[RFC] GPU reset notification interface

idr at freedesktop.org (Ian Romanick) · Thu, 19 Jul 2012 08:58:42 -0700

On 07/18/2012 09:55 AM, Daniel Vetter wrote:
> On Wed, Jul 18, 2012 at 09:23:46AM -0700, Ian Romanick wrote:
>> On 07/18/2012 02:20 AM, Daniel Vetter wrote:
>>> - The "all contexts in a share group need to receive a reset notification"
>>>    wording is irking me a bit because we currently only track all the
>>>    actively used things. So if another context in that share group isn't
>>>    affected (i.e. doesn't even use any of the potentially corrupted bos),
>>>    is the idea that the kernel grows the required tracking, or should
>>>    userspace always ask the reset state for all contexts and do the math
>>>    itself?
>>
>> There are a couple reasons that all contexts in a share group need
>> to get the reset notification.  Consider an application with two
>> contexts, A and B.  Context A is a worker context that does a bunch
>> of render-to-texture operations, and context B will eventually
>> consume those textures.  If context A receives a reset, context B,
>> even if it hasn't done any rendering in five minutes, has lost data.
>>
>> The kernel should never have any knowledge about GL share groups.
>> This is where my simplifying assumption (that all contexts in a
>> share group share an address space and an fd) comes in handy.  If
>> context A queries the reset status from the kernel first, it can
>> reach over and poke the reset status of context B (in the gl_context
>> structure).  Likewise, if context B queries the kernel first, it can
>> see that another kernel context in its GL context share group got
>> reset.
>>
>>> - The above essentially links in with how we blame the guilt and figure
>>>    out who's affected. Especially when there's no hw context around, e.g.
>>>    on the blitter or bsd rings, or when an object is used by another
>>>    process and gets corrupted there. Does the spec make any guarantees for
>>>    such a case? Or should we just blame an unknown_reset for all the
>>>    contexts that belong to the fd that submitted the bad batch.
>>
>> That sounds right.  If we can't assess innocence or guilt, we should
>> say guilt is unknown.  There are some GL commands that get generate
>> blits, but I don't think there's anything that can get commands on
>> the BSD ring.  That's just for media, right?
>>
>>> As an idea for the above two issues, what about the kernel also keeps a
>>> per-fd reset statistics, which will also be returned with this ioctl?
>>> We'd then restrict the meaning of the ctx fields to only mean "and the
>>> context was actually active". Userspace could then wrap all the per-fd
>>> hang reports into reset_unknown for arb_robustness, but I think this would
>>> be a bit more flexible for other userspace.
>>
>> Ah, right.  So the DDX or libva could detect resets that affect
>> them.
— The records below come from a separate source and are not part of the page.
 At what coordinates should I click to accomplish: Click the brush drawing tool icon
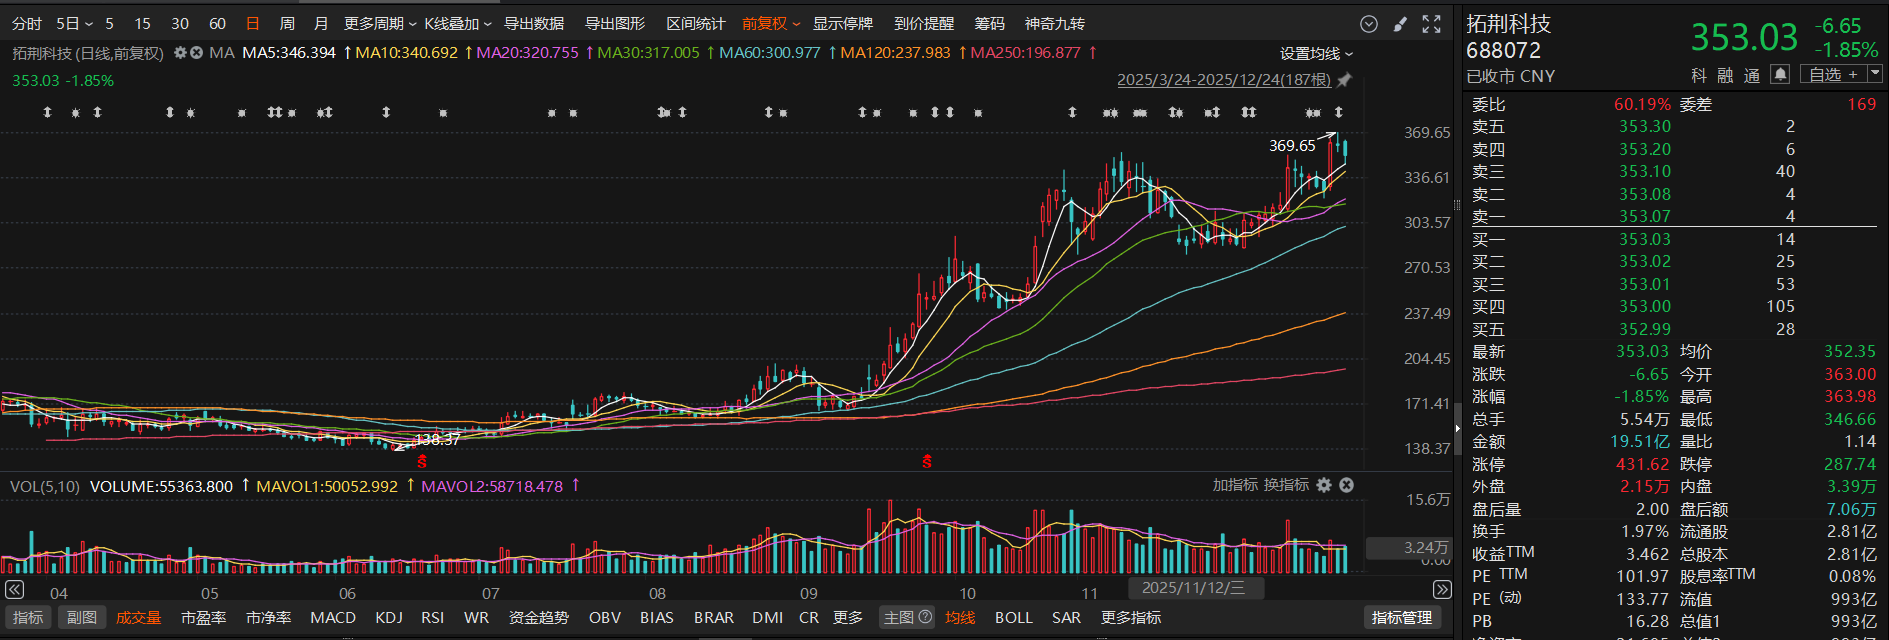point(1400,24)

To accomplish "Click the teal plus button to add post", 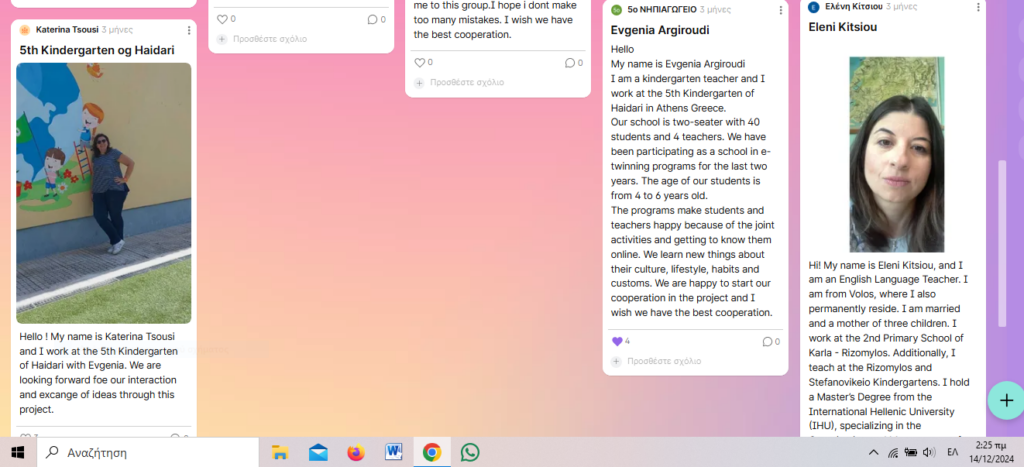I will (x=1003, y=400).
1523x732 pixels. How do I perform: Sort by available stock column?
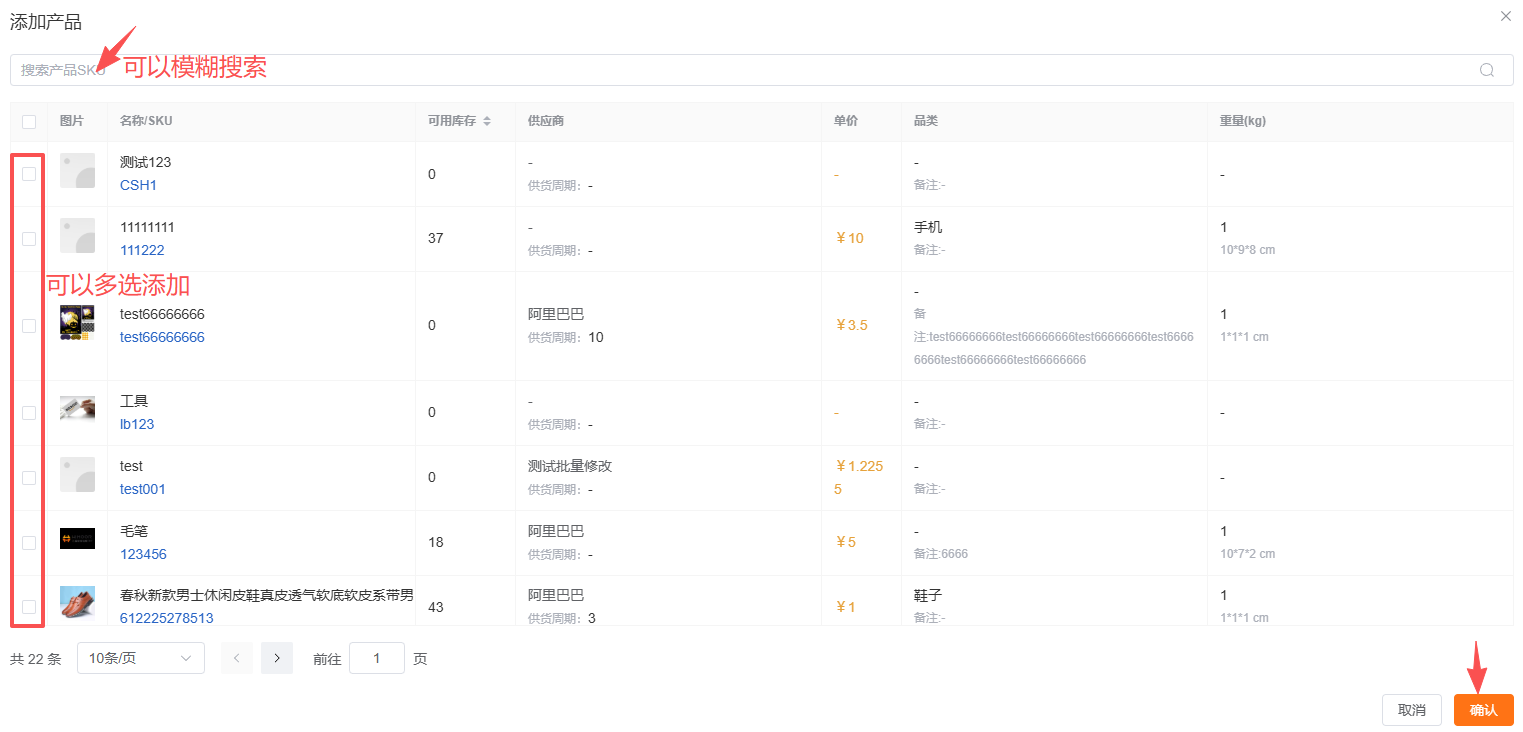[487, 121]

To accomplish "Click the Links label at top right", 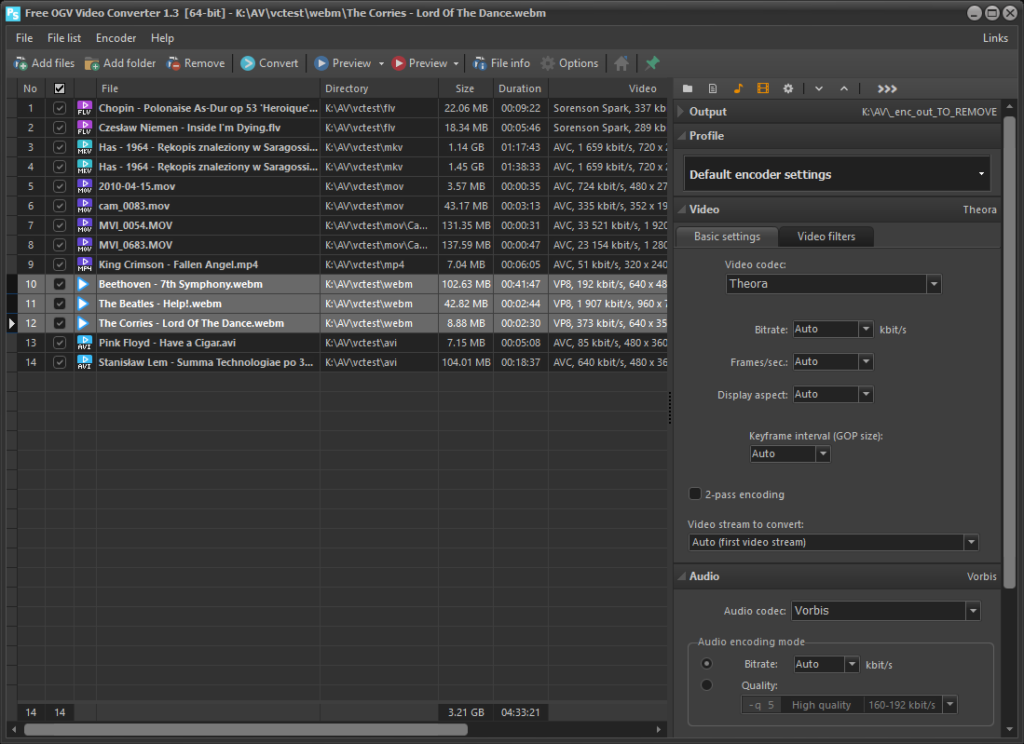I will (x=995, y=37).
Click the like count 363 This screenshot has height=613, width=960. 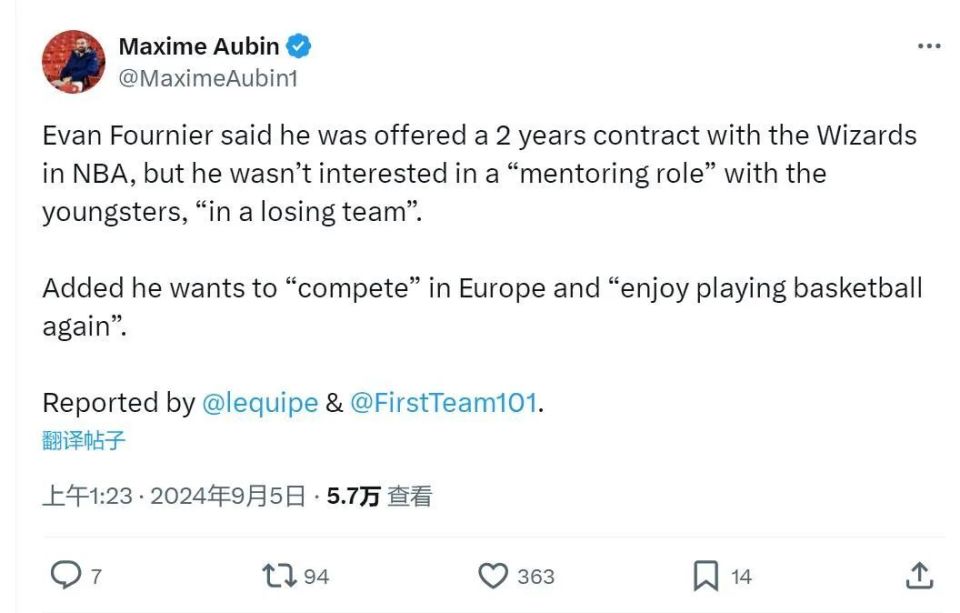[536, 576]
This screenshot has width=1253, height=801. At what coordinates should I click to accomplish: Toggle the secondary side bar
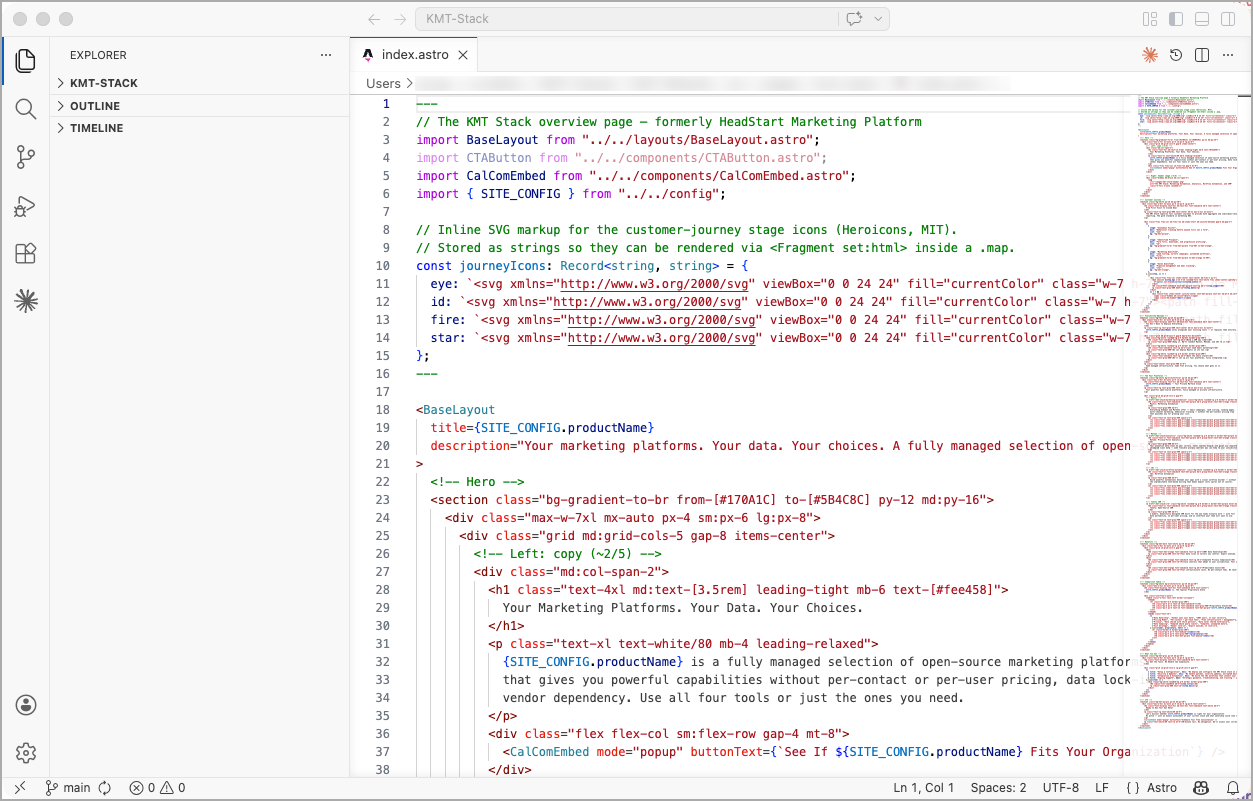pos(1228,19)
That's reasonable.
>>
>>> struct drm_context_reset_counts {
>>> 	__u32 ctx_id;
>>>
>>> 	/**
>>>           * Index of the most recent reset where this context was
>>> 	 * guilty.  Zero if none.
>>>           */
>>> 	__u32 ctx_guilty;
>>>
>>> 	/**
>>>           * Index of the most recent reset where this context was active,
>>> 	 * not guilty.  Zero if none.
>>>           */
>>> 	__u32 ctx_not_guilty;
>>>
>>> 	/**
>>>           * Index of the most recent reset where this context was active,
>>> 	 * but guilt was unknown. Zero if none.
>>>           */
>>> 	__u32 ctx_unknown_guilt;
>>>
>>> 	/**
>>>           * Index of the most recent reset where any batchbuffer submitted
>>> 	 * through this fd was guilty.  Zero if none.
>>>           */
>>> 	__u32 fd_guilty;
>>>
>>> 	/**
>>>           * Index of the most recent reset where any batchbuffer submitted
>>> 	 * through this fd was not guilty, but affected.  Zero if none.
>>>           */
>>> 	__u32 fd_not_guilty;
>>>
>>> 	/**
>>>           * Index of the most recent reset where any batchbuffer submitted
>>> 	 * through this fd was affected, but no guilt for the hang could
>>> 	 * be assigned.  Zero if none.
>>>           */
>>> 	__u32 fd_unknown_guilt;
>>
>> Since these three fields are per-fd, shouldn't they go in the
>> proposed drm_reset_counts structure instead?  If we do that, it
>> might be better to split into two queries.  One for the per-fd
>> information, and one for the detailed per-context information.  If
>> we expect the common case to be no-reset, user space could
>
> Oh, I've missed a bit that your ioctl would read out the state for all
> contexts on a given fd. My idea was that this is all the data that the
> ioctl retuns (and it would only fill out the ctx fields if you spec a
> nonzero context). Userspace would then only need to check whether the
> context has a new reset number somewhere (= context suffered from a gpu
> reset while it was actively used) and then also check whether the fd
> suffered from a reset (= something in that gl share group is potentially
> corrupted), mapping it to either victim_reset or unknown_reset (depending
> upon what exactly the spec wants).

Consider the case where a process has four contexts, A, B, X, and Y.  A 
and B are in a share group, and X and Y are in a share group not with A 
and B.  B sees a reset.  When the application queries the reset status 
on X or Y, it should not see a reset.  Knowing that there was a reset 
for some other context on the same fd isn't enough information.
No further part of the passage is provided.